L'article 1er propose un changement radical aux effets positifs. Il vise à permettre de déroger à la règle de l'unanimité en matière de consentement et à autoriser, pour toute succession ouverte depuis plus de dix ans – le Sénat a allongé le délai de cinq ans initialement prévu – , les indivisaires titulaires en pleine propriété d'au moins la moitié des droits indivis à procéder au partage du bien concerné.

Cette possibilité serait cependant exclue – et cette protection nous paraît indispensable – dans trois cas : si le conjoint survivant vit toujours sur place ; si le défunt laisse un ou plusieurs descendants mineurs ; si l'un des indivisaires est incapable majeur. Compte tenu de la sécurité assurée par ces exceptions, et les blocages étant dus, dans la très grande majorité des cas, à une minorité d'indivisaires, nous sommes favorables à la démarche de notre collègue Serge Letchimy.

Par ailleurs, l'application de l'article 1er serait limitée dans le temps, puisqu'il concernerait les projets de vente ou de partage notifiés avant le 31 décembre 2028, ce qui laisserait largement le temps d'obtenir les résultats escomptés sans pour autant modifier définitivement notre droit. Tout l'enjeu est donc de faire de cette fenêtre temporaire une respiration au service de la libération du foncier et de la construction.

Le Sénat a choisi de s'inscrire dans la continuité des travaux engagés par l'Assemblée nationale, tout en apportant quelques modifications qui nous semblent de nature à renforcer l'efficacité et la sécurité du dispositif. Notre groupe soutient donc cette proposition de loi telle que le Sénat l'a enrichie. Nous exprimons cependant une réserve réelle, du point de vue du droit, sur l'article 5 A, introduit par nos collègues sénateurs. Celui-ci évoque un partage « par souche » ; or nous doutons de la réalité juridique de cette notion. Nous avons vu en commission, avec notre collègue Maina Sage, que cette question pourrait être résolue dans un texte à venir, spécifiquement consacré à la Polynésie française. À cet égard, je salue l'amendement déposé par le Gouvernement.
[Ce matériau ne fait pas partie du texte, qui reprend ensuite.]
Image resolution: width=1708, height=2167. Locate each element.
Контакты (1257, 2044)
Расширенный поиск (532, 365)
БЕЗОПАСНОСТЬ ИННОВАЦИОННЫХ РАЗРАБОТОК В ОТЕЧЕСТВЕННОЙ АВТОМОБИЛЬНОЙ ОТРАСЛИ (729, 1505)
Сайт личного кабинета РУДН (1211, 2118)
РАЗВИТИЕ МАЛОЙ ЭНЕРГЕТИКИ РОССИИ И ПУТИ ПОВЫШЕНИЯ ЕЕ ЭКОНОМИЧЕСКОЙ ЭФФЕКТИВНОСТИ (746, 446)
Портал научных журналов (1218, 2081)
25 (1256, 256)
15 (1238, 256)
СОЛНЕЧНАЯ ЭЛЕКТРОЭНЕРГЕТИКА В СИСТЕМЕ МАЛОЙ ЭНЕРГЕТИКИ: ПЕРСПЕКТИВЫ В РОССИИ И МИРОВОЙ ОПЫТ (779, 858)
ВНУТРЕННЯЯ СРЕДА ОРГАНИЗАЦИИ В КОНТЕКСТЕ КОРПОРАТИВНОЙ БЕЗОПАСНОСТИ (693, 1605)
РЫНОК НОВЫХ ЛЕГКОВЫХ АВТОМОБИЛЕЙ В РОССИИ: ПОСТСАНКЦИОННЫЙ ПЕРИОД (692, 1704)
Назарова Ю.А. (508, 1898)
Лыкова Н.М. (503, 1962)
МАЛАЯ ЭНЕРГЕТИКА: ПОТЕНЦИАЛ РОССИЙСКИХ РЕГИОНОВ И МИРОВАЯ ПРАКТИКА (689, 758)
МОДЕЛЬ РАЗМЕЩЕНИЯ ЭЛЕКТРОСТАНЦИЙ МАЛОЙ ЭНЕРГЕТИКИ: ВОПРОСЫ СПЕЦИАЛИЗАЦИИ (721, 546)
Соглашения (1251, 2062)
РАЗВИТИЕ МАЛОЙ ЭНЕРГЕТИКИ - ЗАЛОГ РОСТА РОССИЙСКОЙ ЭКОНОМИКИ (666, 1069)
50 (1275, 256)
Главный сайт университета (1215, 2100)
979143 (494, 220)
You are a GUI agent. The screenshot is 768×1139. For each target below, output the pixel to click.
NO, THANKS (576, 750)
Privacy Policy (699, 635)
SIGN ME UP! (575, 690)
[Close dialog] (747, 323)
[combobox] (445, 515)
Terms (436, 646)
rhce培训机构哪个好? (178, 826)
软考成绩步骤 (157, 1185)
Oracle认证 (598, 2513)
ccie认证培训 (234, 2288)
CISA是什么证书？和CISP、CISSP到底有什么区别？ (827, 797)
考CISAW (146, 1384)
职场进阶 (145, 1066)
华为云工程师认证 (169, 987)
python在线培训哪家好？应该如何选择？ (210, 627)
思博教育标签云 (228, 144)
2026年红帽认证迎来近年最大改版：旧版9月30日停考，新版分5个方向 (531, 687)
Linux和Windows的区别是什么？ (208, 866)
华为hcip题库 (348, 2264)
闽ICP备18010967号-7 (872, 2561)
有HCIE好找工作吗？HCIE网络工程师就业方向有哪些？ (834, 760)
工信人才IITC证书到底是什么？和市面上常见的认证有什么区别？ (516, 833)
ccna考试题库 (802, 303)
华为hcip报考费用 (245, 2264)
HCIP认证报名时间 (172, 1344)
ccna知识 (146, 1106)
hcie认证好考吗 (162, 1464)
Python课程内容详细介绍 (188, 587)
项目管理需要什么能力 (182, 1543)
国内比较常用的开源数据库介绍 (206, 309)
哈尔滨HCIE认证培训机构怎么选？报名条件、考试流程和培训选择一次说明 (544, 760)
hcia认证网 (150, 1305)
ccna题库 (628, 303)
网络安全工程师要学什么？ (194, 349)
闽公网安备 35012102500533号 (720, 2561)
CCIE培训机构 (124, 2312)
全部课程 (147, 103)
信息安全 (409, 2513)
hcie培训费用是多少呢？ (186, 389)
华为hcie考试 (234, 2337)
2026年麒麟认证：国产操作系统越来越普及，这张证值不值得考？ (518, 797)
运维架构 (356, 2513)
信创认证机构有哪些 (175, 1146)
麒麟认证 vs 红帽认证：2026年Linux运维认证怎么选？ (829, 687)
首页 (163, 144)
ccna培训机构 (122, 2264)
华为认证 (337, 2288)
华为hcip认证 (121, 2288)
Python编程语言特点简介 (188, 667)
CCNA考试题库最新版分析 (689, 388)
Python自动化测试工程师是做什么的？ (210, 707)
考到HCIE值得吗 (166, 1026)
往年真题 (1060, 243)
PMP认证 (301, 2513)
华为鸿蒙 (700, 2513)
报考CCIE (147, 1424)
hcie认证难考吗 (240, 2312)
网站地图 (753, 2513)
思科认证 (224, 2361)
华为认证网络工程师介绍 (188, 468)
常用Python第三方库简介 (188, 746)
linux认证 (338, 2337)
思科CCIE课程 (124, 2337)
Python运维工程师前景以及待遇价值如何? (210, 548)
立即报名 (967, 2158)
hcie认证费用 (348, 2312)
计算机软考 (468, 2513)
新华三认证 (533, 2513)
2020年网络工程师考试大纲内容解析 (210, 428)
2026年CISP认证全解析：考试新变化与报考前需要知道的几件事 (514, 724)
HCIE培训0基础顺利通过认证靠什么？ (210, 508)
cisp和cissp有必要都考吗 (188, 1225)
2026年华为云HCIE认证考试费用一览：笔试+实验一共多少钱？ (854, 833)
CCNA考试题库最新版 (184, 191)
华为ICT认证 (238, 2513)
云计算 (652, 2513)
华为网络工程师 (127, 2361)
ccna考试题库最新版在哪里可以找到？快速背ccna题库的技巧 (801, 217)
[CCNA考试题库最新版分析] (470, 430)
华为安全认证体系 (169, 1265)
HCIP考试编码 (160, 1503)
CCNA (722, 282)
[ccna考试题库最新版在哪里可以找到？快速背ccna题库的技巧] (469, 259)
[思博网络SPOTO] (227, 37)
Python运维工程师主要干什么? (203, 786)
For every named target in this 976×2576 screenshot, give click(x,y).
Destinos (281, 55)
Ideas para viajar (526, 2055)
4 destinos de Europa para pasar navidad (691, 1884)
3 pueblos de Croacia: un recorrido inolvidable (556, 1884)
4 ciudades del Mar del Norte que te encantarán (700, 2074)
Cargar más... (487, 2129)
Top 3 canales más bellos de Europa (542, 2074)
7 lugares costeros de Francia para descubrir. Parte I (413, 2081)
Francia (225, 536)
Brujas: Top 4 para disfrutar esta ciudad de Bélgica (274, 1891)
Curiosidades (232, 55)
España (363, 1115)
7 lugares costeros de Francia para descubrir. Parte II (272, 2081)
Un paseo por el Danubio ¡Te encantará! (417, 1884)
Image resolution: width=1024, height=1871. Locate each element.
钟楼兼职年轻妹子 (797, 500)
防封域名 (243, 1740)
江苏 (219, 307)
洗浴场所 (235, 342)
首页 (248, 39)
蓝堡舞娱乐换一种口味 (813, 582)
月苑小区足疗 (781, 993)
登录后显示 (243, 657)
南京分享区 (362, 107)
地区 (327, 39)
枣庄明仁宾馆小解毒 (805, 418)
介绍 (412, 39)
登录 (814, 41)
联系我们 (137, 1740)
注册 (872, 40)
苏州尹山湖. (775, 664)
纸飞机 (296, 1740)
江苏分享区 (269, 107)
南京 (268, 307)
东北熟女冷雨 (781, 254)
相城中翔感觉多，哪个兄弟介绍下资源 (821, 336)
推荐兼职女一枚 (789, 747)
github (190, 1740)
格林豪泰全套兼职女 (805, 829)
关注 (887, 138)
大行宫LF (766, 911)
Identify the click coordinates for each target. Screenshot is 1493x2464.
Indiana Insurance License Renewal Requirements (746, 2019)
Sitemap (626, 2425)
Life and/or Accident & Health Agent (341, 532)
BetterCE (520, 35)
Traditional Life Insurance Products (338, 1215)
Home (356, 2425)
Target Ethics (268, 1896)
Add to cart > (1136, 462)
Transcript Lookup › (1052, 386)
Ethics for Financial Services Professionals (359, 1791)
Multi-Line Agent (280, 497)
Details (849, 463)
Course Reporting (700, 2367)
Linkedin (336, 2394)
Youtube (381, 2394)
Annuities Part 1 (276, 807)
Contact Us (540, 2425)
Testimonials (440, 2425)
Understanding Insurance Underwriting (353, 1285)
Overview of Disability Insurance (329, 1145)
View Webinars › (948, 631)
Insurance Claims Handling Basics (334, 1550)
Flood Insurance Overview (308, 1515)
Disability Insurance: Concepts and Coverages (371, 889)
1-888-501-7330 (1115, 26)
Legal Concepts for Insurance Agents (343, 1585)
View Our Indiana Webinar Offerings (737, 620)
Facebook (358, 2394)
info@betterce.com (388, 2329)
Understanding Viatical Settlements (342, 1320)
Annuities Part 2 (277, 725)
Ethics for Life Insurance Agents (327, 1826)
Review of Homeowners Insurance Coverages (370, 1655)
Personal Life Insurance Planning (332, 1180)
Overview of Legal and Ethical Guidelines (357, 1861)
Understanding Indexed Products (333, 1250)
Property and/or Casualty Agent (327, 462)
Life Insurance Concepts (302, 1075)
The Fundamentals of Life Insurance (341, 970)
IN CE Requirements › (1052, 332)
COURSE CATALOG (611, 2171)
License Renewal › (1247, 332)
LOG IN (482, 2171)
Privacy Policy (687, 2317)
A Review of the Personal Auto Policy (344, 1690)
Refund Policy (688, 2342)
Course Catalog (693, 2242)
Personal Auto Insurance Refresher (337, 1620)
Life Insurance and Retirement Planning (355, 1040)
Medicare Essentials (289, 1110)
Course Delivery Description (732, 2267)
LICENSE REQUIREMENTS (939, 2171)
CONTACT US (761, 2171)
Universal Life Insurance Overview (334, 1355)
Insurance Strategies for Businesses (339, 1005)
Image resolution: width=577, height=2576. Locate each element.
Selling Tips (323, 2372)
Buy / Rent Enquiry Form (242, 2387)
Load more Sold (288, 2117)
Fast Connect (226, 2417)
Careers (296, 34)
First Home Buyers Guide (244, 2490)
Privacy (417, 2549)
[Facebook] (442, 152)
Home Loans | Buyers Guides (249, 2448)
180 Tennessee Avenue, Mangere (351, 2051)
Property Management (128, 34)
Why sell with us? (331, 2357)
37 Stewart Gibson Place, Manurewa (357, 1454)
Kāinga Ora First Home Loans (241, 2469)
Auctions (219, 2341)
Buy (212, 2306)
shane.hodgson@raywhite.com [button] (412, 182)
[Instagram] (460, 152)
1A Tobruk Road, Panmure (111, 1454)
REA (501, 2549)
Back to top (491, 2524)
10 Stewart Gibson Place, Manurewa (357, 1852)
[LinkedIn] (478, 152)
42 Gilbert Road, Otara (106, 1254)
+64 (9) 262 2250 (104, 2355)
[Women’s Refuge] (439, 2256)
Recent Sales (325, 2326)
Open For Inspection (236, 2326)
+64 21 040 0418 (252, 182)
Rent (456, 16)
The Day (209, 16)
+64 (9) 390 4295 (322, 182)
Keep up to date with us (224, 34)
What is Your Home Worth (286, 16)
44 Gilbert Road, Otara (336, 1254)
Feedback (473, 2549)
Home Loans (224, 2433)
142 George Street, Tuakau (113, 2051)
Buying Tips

Cette proposition de loi, adoptée à l'unanimité en première lecture à l'Assemblée nationale et au Sénat, illustre parfaitement l'intérêt, pour un territoire, pour nos territoires, d'adopter une législation différenciée, même temporaire, afin de remédier au mieux à leurs problèmes spécifiques. Cette différenciation, si utile à l'outre-mer, peut également l'être sur le territoire métropolitain. Ce texte sera enrichi par d'autres amendements et fera l'objet, je l'espère, d'un vote conforme au Sénat.

Pour toutes ces raisons, le groupe MODEM et apparentés estime que le Parlement ferait oeuvre utile en adoptant ce texte. Nous le soutiendrons donc avec enthousiasme.